The Hamawand tribe serves as an example of why it is not appropriate to extrapolate the frequency of tribal appearances from the sources. Despite being a small tribe in terms of numbers, the Hamawands were able to resist two empires. The premodern sources have led to an unjustified assumption that the percentage of the population that was semi-nomadic was significantly higher than what could be supported by the unreliable impressions of the primary sources.
For observers such as Hay, who spent considerable time among the Kurds, this was a fairly straightforward observation. Another important assumption underlying the stereotype of the predominantly semi-nomadic Kurd is a misunderstanding of what tribal affiliation actually meant.
According to tribal tradition, membership in a Kurdish tribe is often traced to descent from a common ancestor. For relatively small groups such as the Hamawand tribe, this popular understanding of tribal identity may be reasonably accurate. It becomes far less plausible, however, when applied to large tribal confederations or to tribes whose prestige and political influence attracted new adherents.

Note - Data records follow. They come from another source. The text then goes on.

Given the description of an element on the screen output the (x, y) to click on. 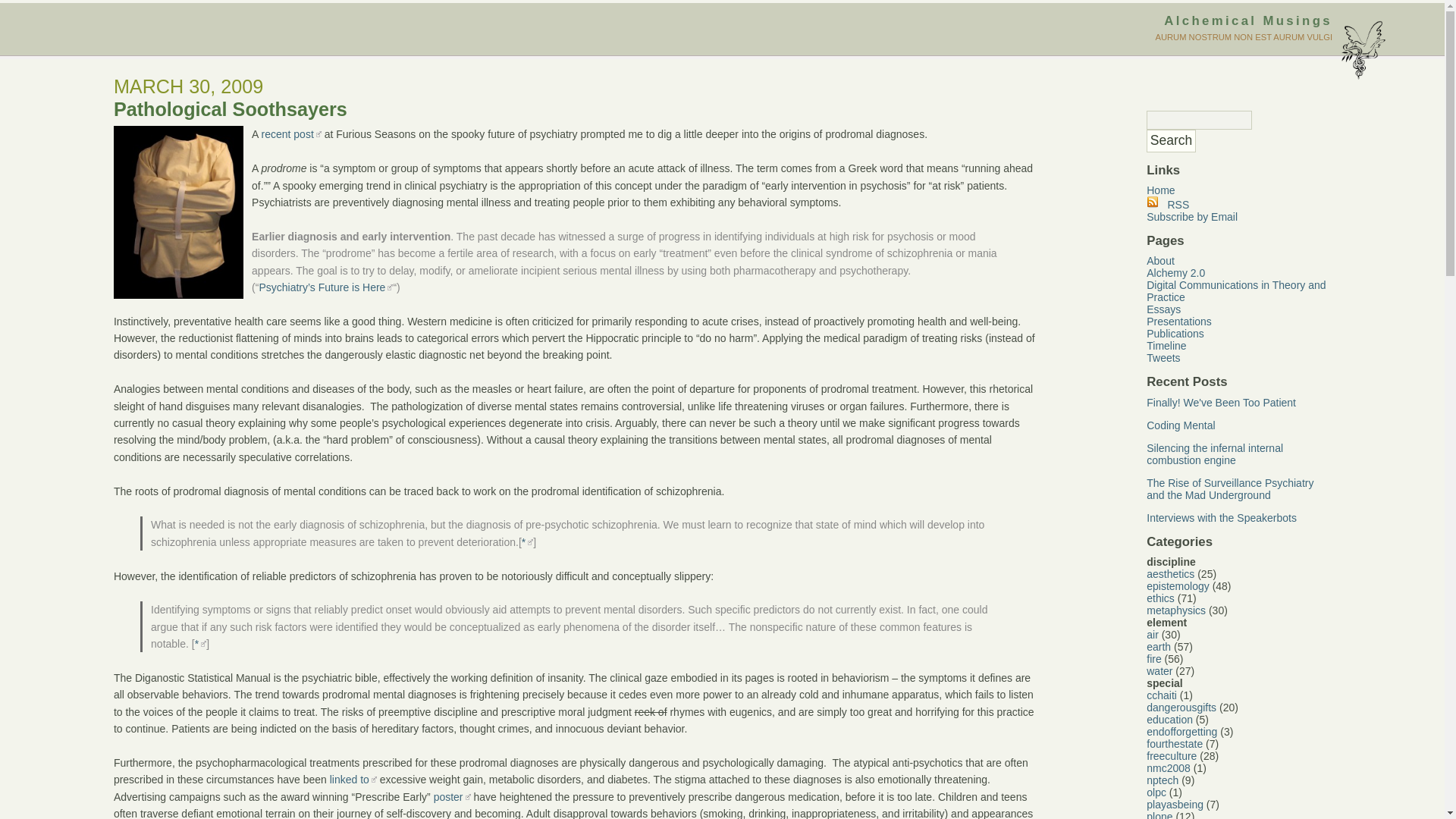
Search (1171, 140)
Alchemy 2.0 (1176, 272)
Home (1160, 190)
Alchemical Musings (1247, 20)
Pathological Soothsayers (230, 108)
Presentations (1179, 321)
poster (451, 797)
Subscribe by Email (1192, 216)
recent post (291, 133)
Search (1171, 140)
RSS (1168, 204)
linked to (353, 779)
Publications (1175, 333)
Digital Communications in Theory and Practice (1235, 291)
Essays (1163, 309)
Given the description of an element on the screen output the (x, y) to click on. 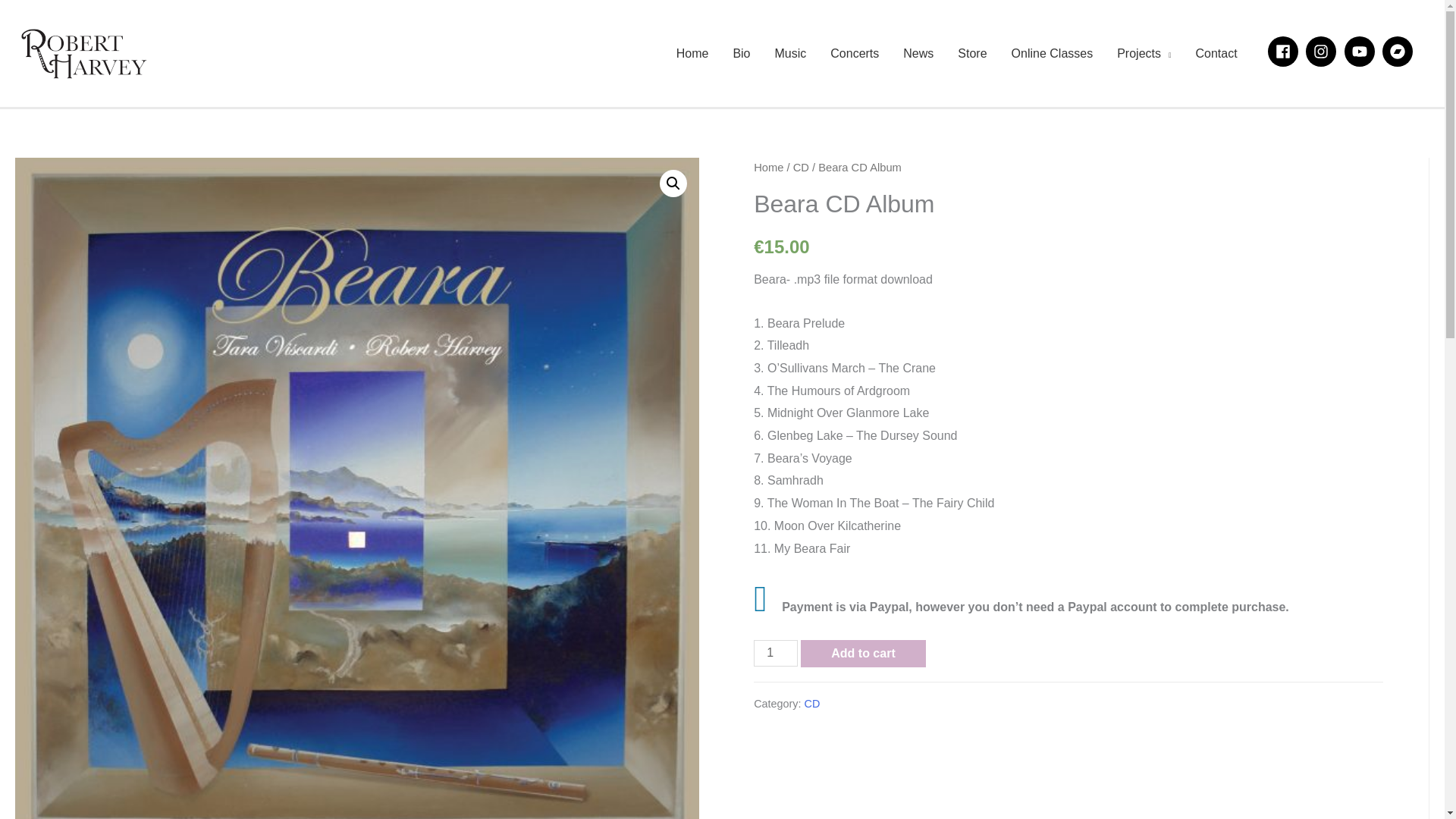
Home (691, 52)
Add to cart (862, 653)
1 (775, 652)
Online Classes (1051, 52)
Music (790, 52)
Projects (1143, 52)
CD (801, 167)
Concerts (854, 52)
Contact (1215, 52)
Home (768, 167)
CD (813, 703)
News (917, 52)
Store (971, 52)
Qty (775, 652)
Given the description of an element on the screen output the (x, y) to click on. 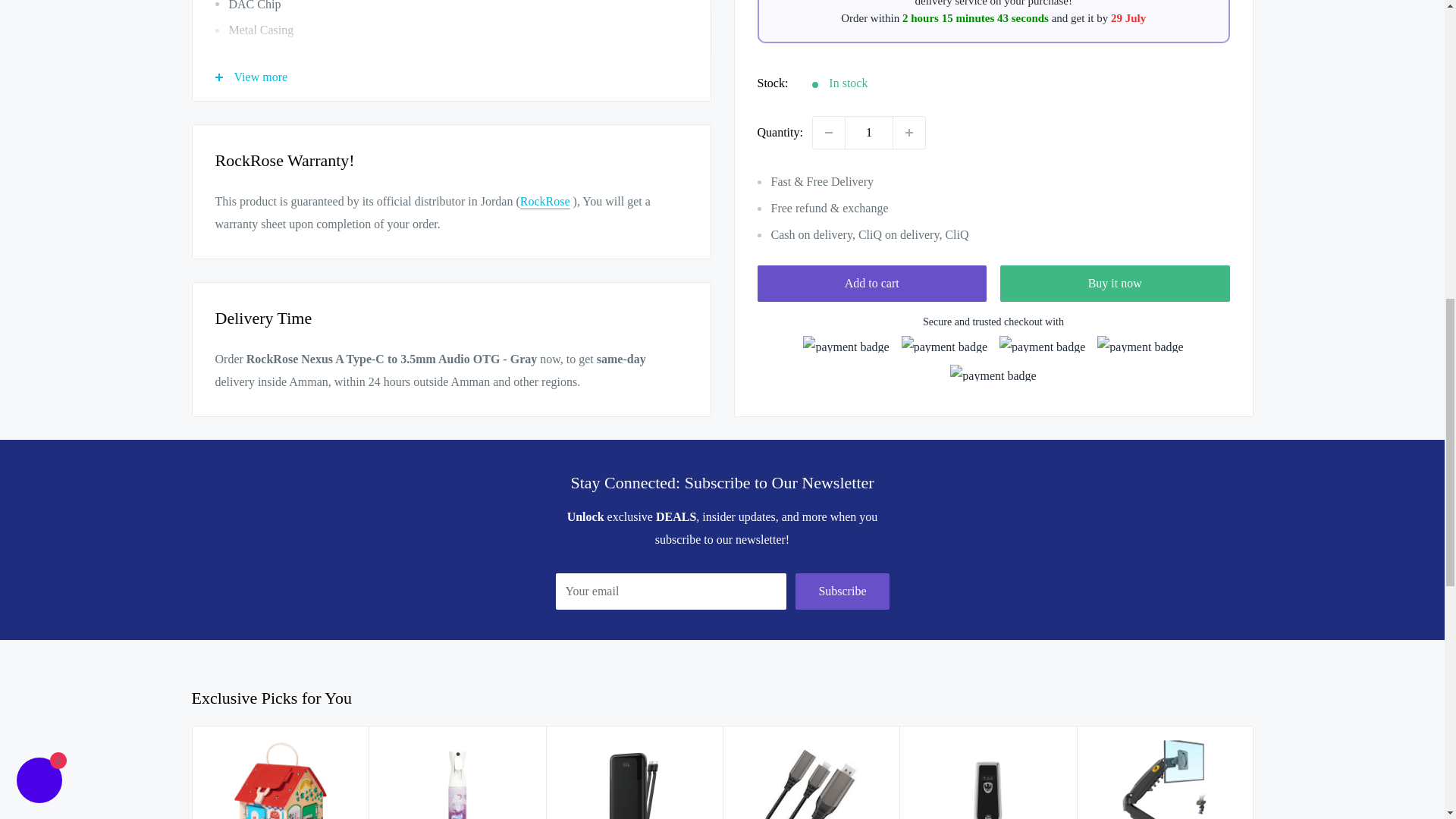
RockRose (544, 201)
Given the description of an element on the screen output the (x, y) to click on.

Many major Kurdish tribes explicitly acknowledged that they were confederations rather than strictly genealogical units. The evidence suggests that populations living under the authority, protection, or influence of powerful tribes gradually came to identify themselves with the tribal name. In such cases, settled cultivators and villagers could become members of a tribe without sharing a close genealogical connection to its ruling lineage.
This process helps explain the emergence of tribal subgroups. Certain branches represented the dominant lineage and claimed common ancestry, while others consisted of populations incorporated into the tribe over time through political, military, or social affiliation. Tribal identity was therefore often as much a political and social reality as a genealogical one.
Additional evidence against the notion of an overwhelmingly nomadic Kurdish society can be found in the historical record itself indirectly. Some tribes conventionally portrayed as semi-nomadic are described in the sources as having mixed members. The Jaff provide a notable example. Some of the earliest written accounts characterize segments of the tribe as semi-nomadic, while other contemporary sources describe members of the same tribe as settled.
The conclusion is therefore relatively uncontroversial. The most plausible estimate is that Kurdish society consisted of a substantial settled rural population alongside a substantial semi-nomadic one. Neither element can be reduced to a marginal role; both formed significant components of the overall population.
Hay writes:
There is this big difference between the Kurd and the Arab, that whereas in the majority of cases the Arab is nomadic by choice and cannot be persuaded to settle, the Kurd, a pastoral race, is nomadic from necessity or by force of habit, and will readily settle when he sees it will pay him to do so. A TRIBE is a community or confederation of com-munities which exists for the protection of its members against external aggression, and for the maintenance of the old racial customs and standards of life. Some tribes have no recognised chief, some have many.
Almost every true Kurd, whether he lives in a town or a village, even though he is a member of no recognised tribe, will refer to himself as a tribesman, by which he means that he recognises tribal law and customs, and expects others to treat him as enjoying tribal rights. "Ashiratam," " I am a tribesman," is the equivalent of "Civis Romanus sum," or "I belong to a Trade Union "-a claim that must be respected.